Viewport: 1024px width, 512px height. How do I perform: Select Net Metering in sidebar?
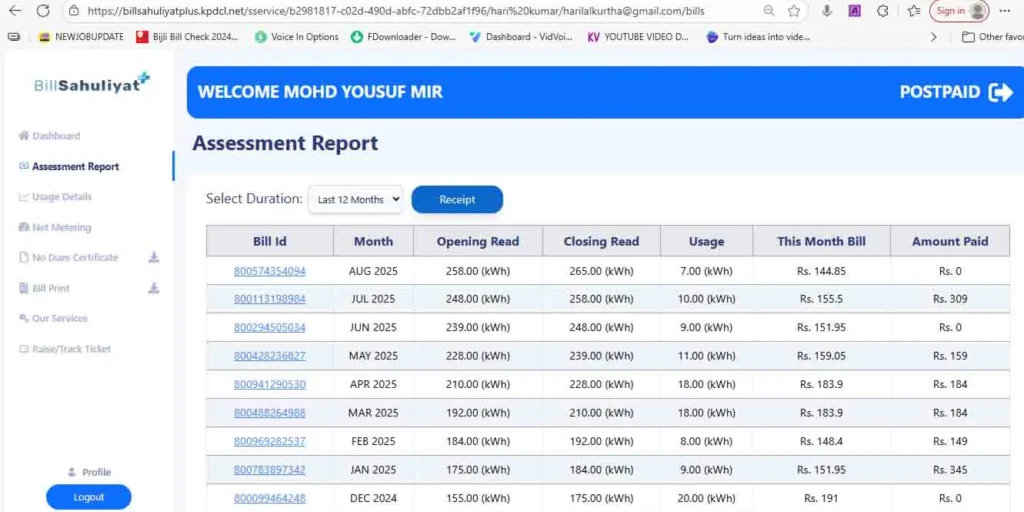coord(61,227)
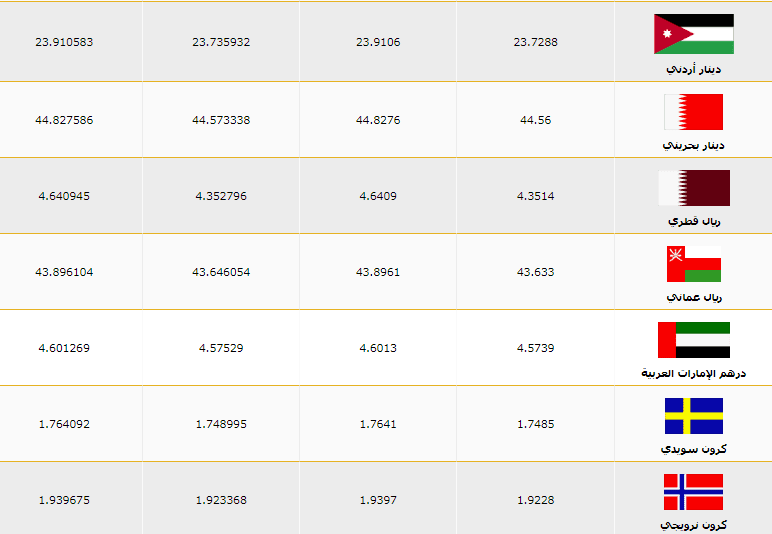
Task: Select the ريال عماني label
Action: pyautogui.click(x=694, y=297)
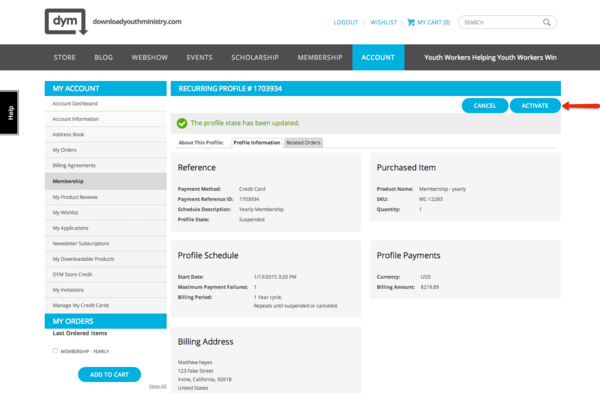Open the Wishlist header link
Screen dimensions: 600x393
(x=383, y=23)
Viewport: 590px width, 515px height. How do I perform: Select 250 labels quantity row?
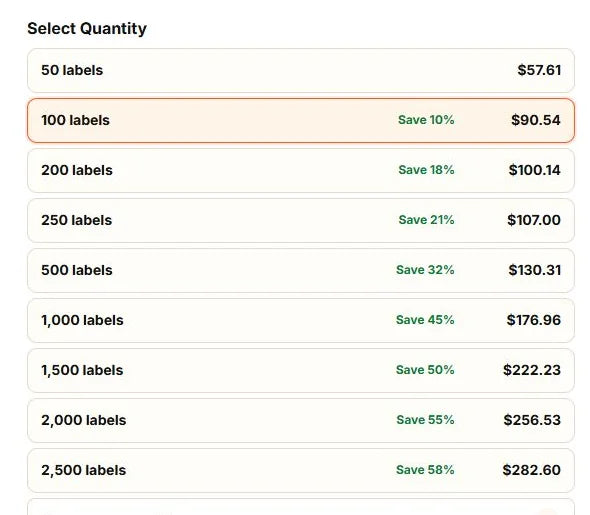(301, 220)
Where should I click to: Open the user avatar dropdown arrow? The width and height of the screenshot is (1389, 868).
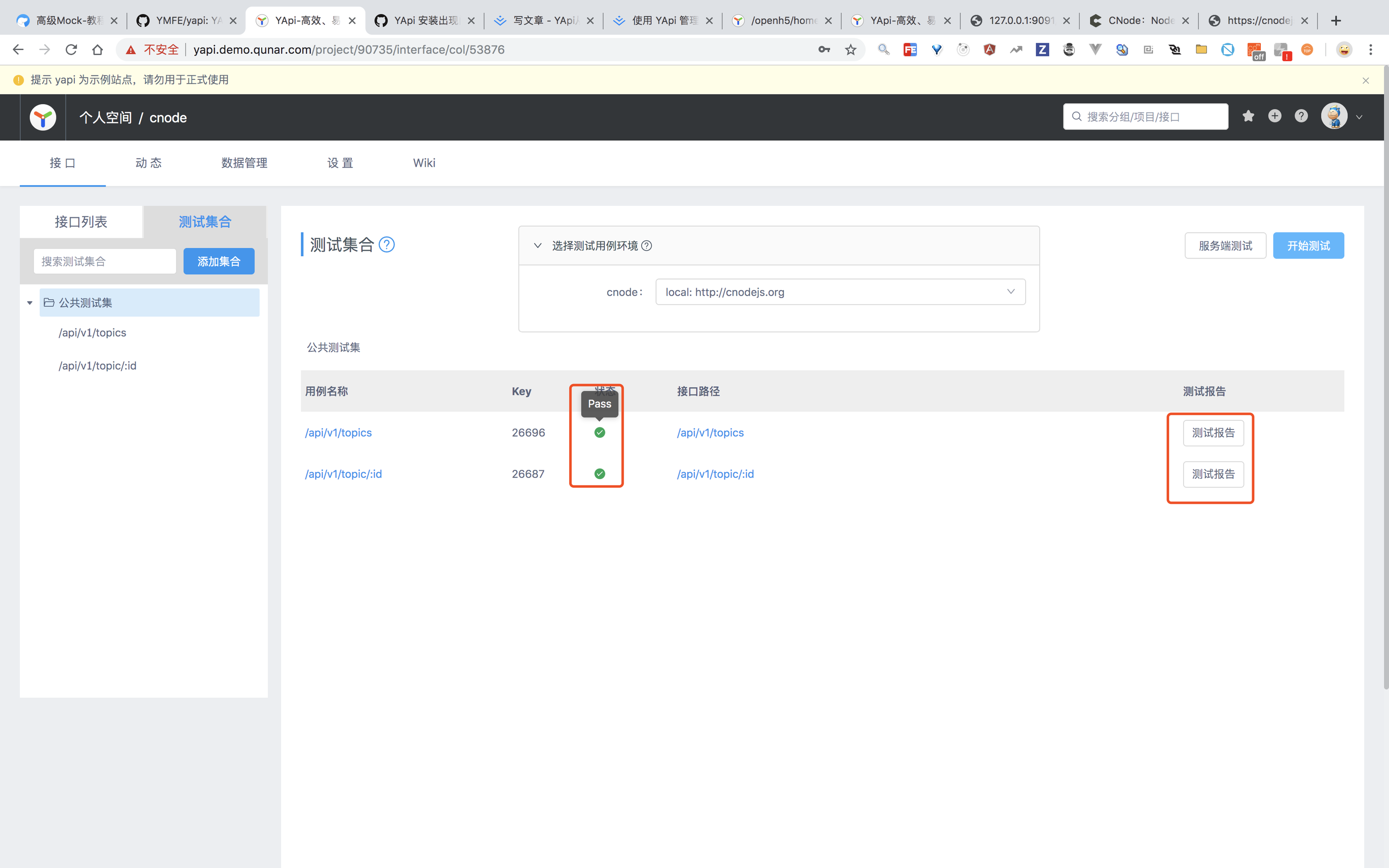point(1359,117)
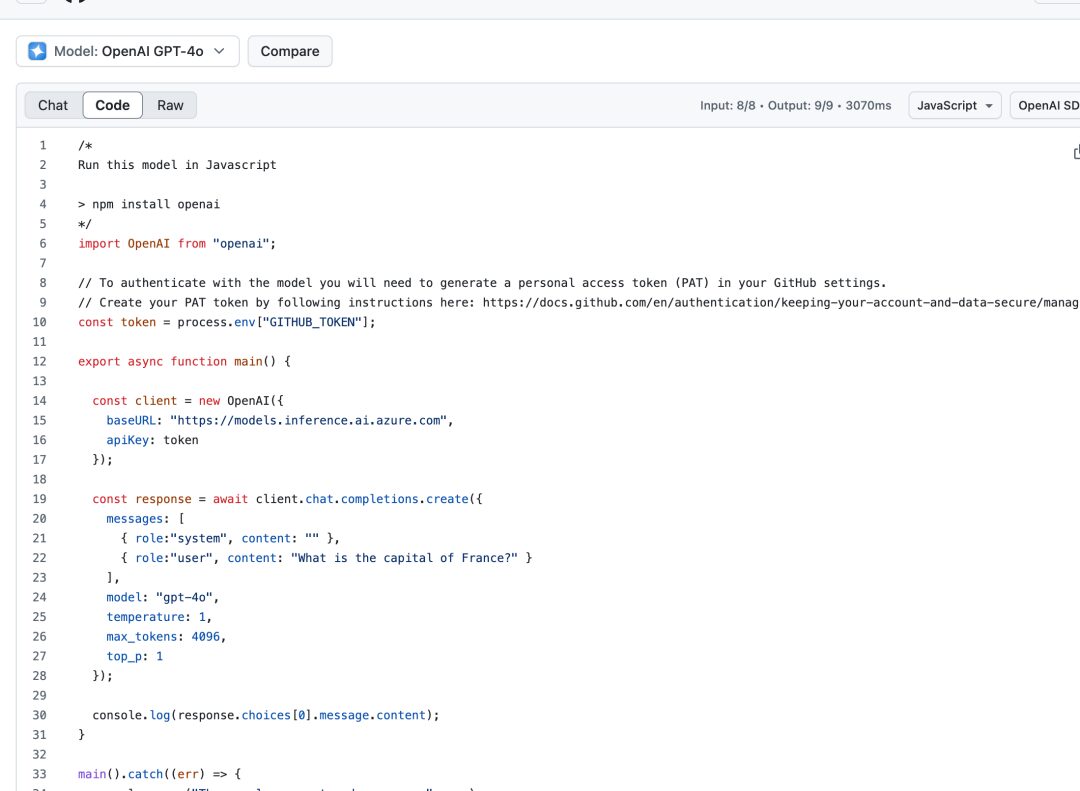Image resolution: width=1080 pixels, height=791 pixels.
Task: Select the Code tab
Action: point(112,105)
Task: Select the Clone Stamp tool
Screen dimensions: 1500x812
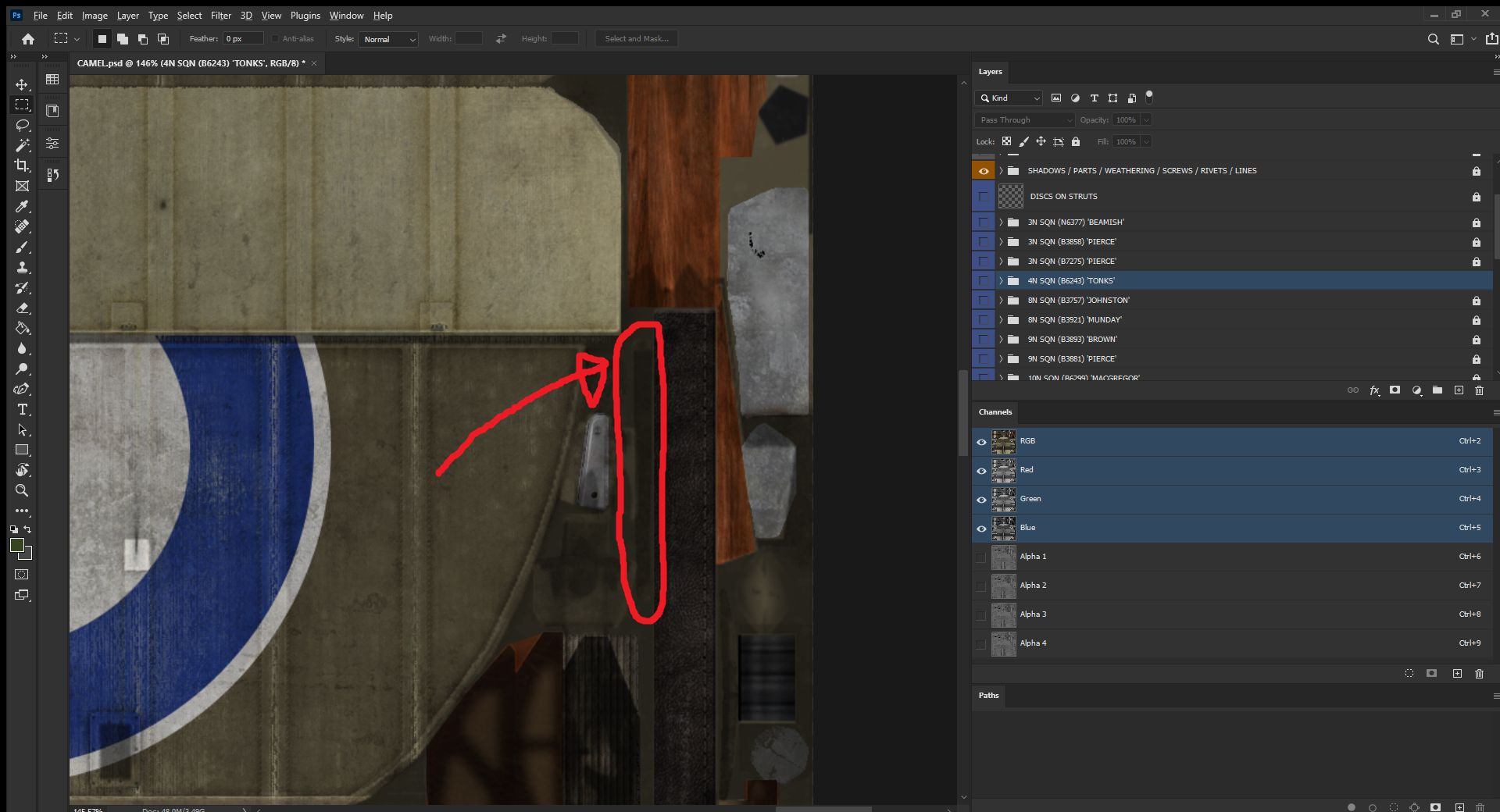Action: click(22, 267)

+===+

Assignment:
Nothing but the lines from the line with "Viewport: 590px width, 515px" through the end of the listing should appear in the answer, each duplicated exactly, without pictures.

Written solution:
Viewport: 590px width, 515px height. How do I perform: Select 250 labels quantity row?
(301, 220)
Where should I click to: Open the user avatar dropdown arrow? The width and height of the screenshot is (1389, 868).
point(1359,117)
Image resolution: width=1080 pixels, height=791 pixels.
Task: Select the Code tab
Action: point(112,105)
Task: Select the Clone Stamp tool
Screen dimensions: 1500x812
Action: click(22, 267)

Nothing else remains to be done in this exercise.